I'm still getting used to this 2010 thing! Gillian has been doing great. She just started ballet again, which she is super excited about. The only bad thing is she has been acting out pretty bad. She has a major attitude problem. Hopefully she gets over that soon I don't know how much more I can handle of that.

Grace is doing pretty well she is up to 9lb and 11oz. They have changed her diagnosis on us. It's back to polycystic kidney disease. I really do not understand all this. Gillian had dysplastic which is a fluke and something just developes wrong while in utero. PKD is a genetic disorder. The 2 of them are not even related. How crazy is it that I have 2 kids with 2 completly diferent kidney diseases. :( What luck huh. We are working on getting Grace set up on the account with Gillian. Hopefully sooner than later as the bills are piling in!

That's really all for now. Nothing really exciting has been going on!

I posted a couple pictures below. Gillian's results from her kidney function test came back perfect. We don't have to do another GRF for 2 years! Awesome news for us lets just pray she stays healthy.

She is very excited for Christmas. She wants everything she sees on TV and everything she sees in the stores. I am sure that's a normal 4 year old though.

Grace is doing great. Still eating really well. She has a check up tomorrow with her pediatrician. I'm sure it will be fine. She is a very gasy child which leads to some long nights. :( It's no fun for us, but it does make her want to eat more which will help get her to that goal weight of 22lbs for transplant. It's bad for her though because I'm sure the constant eating doesn't help the gas situation.

That's all for now. Everyone is great our way.

Have a Merry Christmas!

It's been a while since I have updated. Gillian and Grace are both doing well. Thankfully we have avoided all the sickness going around.

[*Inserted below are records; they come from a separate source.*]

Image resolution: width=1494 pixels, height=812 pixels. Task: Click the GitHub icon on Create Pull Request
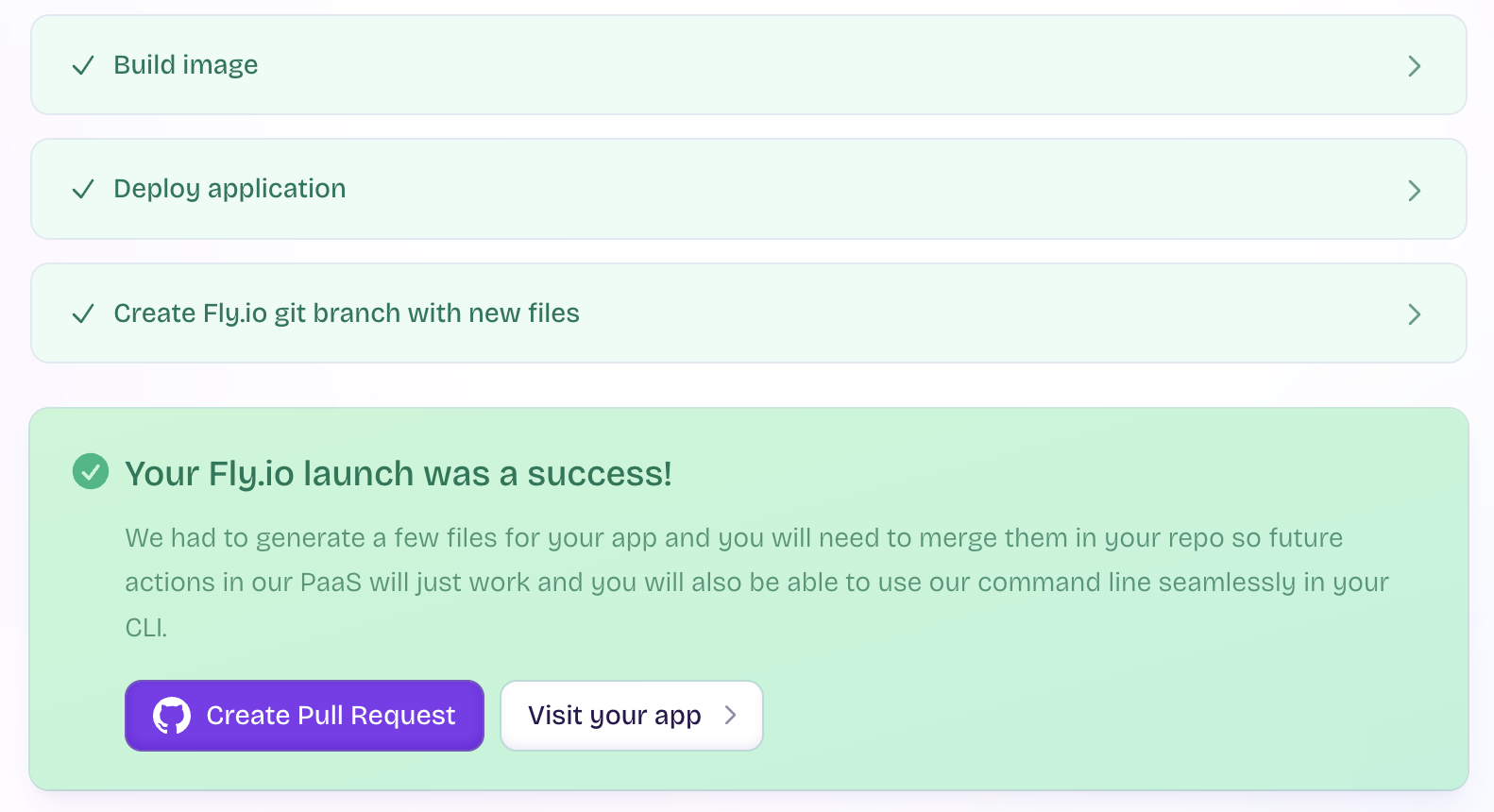[x=172, y=715]
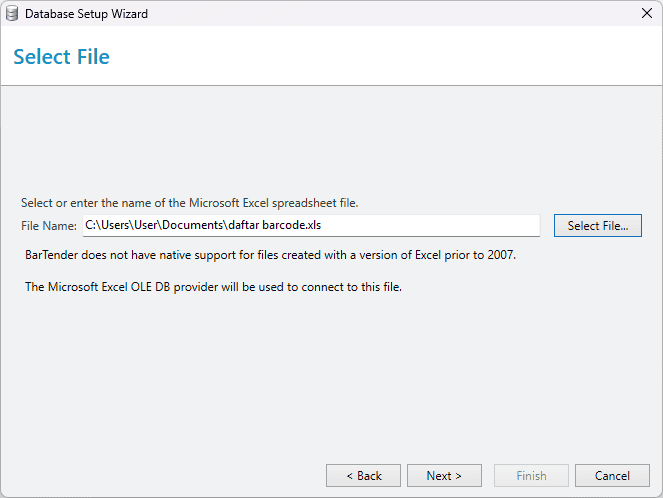Viewport: 663px width, 498px height.
Task: Click the word 'Wizard' in the window title
Action: coord(129,14)
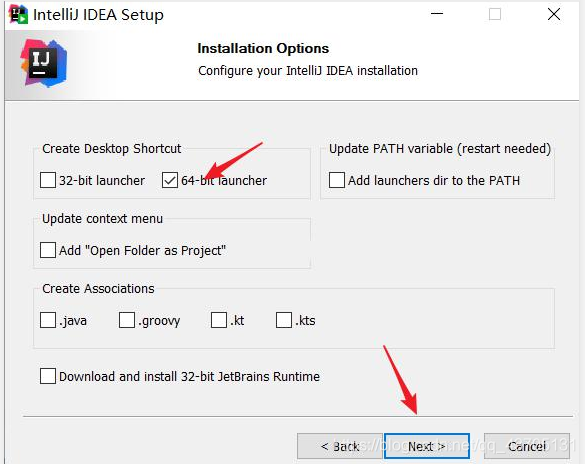Screen dimensions: 585x464
Task: Go to the next step with Next
Action: (x=427, y=446)
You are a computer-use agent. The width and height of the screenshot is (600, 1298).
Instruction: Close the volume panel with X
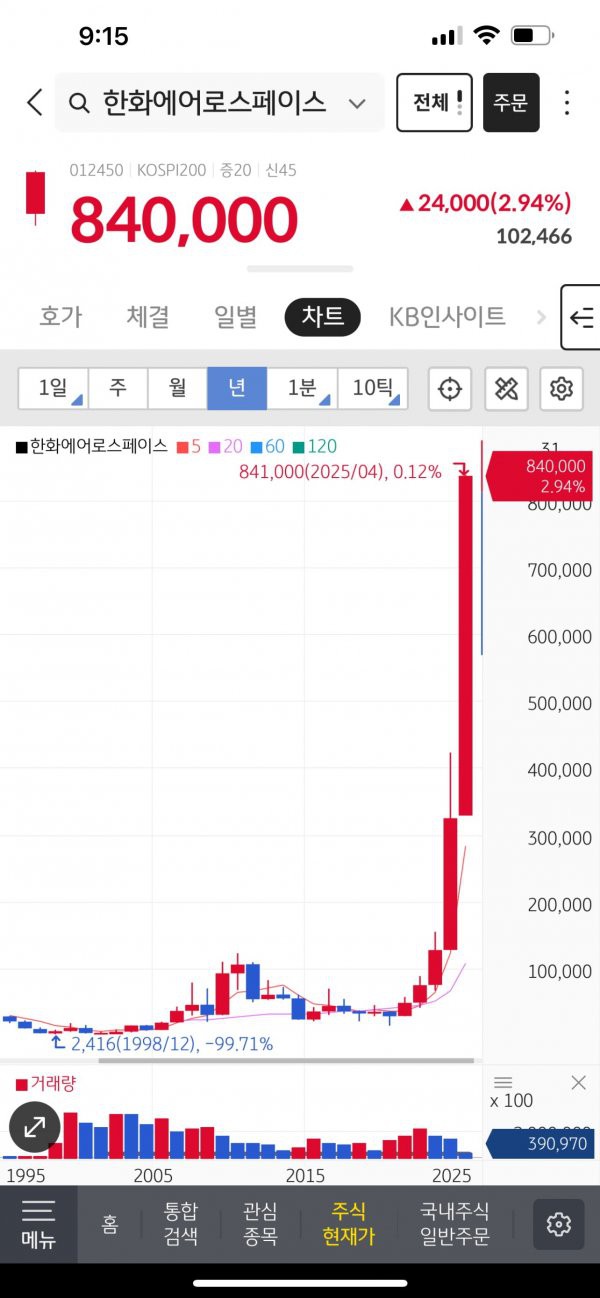tap(578, 1083)
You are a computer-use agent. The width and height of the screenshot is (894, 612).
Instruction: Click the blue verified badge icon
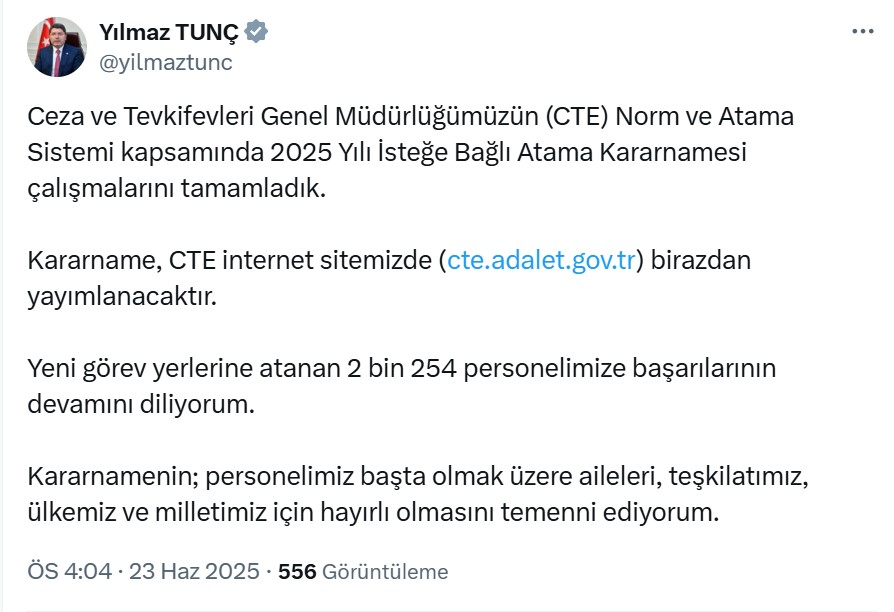tap(257, 33)
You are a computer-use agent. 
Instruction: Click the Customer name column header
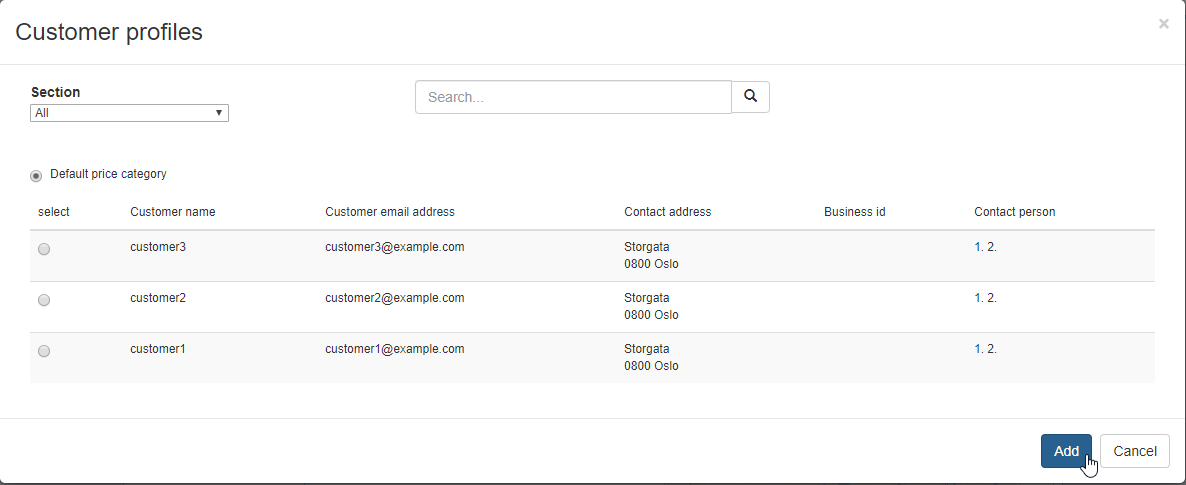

Gillian had her one year post transplant on December 8th! I can't believe it's been a year already. We had a doctors apt. in St. Louis. Gillians labs are still looking great. Gillian didn't have to have a biopsy thank goodness. What she did have was a GFR (Glomerular Filtration rate). It's one of the most acurate rates to show a kidney function. She had to get an IV for the test and they did a bunch of blood draws for 4 or 5 hours. We are supposed to hear the results today sometime. She did really well with the test even though it took 3 tries to get the IV.

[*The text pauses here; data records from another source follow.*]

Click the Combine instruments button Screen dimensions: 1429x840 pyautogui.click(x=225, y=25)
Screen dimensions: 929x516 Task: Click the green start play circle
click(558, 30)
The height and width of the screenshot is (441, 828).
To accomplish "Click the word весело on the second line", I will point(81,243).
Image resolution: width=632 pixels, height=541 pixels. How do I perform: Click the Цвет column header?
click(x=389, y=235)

Grace finally got her official diagnosis. She does not have polycysitic kidneys like the first hospital though. SHe has what is called Multicystic dysplastic kidney disease. What Gillian had but this time add cyst on top of it. My poor kids cant seem to catch a break (or me at that)!

Her number are a bit higher than what Gillians were at 2 months. Pretty much we have the same plan as Gillian. Get her to 22 pounds for transplant. :( Unfortunatly Grace got my blood type just like Gillian did. That was the hold up on Gillian getting her kidney. We waited for almost a year on the UNOS list for Gillian because B+ is not the most popular blood type and my insurance will not pay for a living donor.

That's really all that has been going on. I will try and let you know the results of Gillians test soon.

Gillian is having some allergy problems. She has been miserable all day today. She has the watery eyes, itchy eyes, runny/stuffy nose and when she gets allergy issues she always runs a low grade temp. It was 100.5 earlier, but the last time she had her problems she ran a temp for almost a week straight that got to 102 at one point. I hate not letting her go to school this week because they are having their harvest day party. I know they have the no temp for 24 hours rule, but really it's just allergies and the only reason she runs a temp is because of the whole being immunosuppresed thing. I guess I will see how she feels tomorrow.

Of course all this happens at the same time we bring home Grace. I have a grouchy 4 year old and a 19 day old that thinks she needs to eat constantly. I finally starting giving her a pacifier so she has something in her mouth. It's helped she was wanting to eat every 1 1/2 to 2 hours and just snacked. Hopefully she will eat every 3 hours and take more and sleep a bit longer.

Thats it for now. Will update later.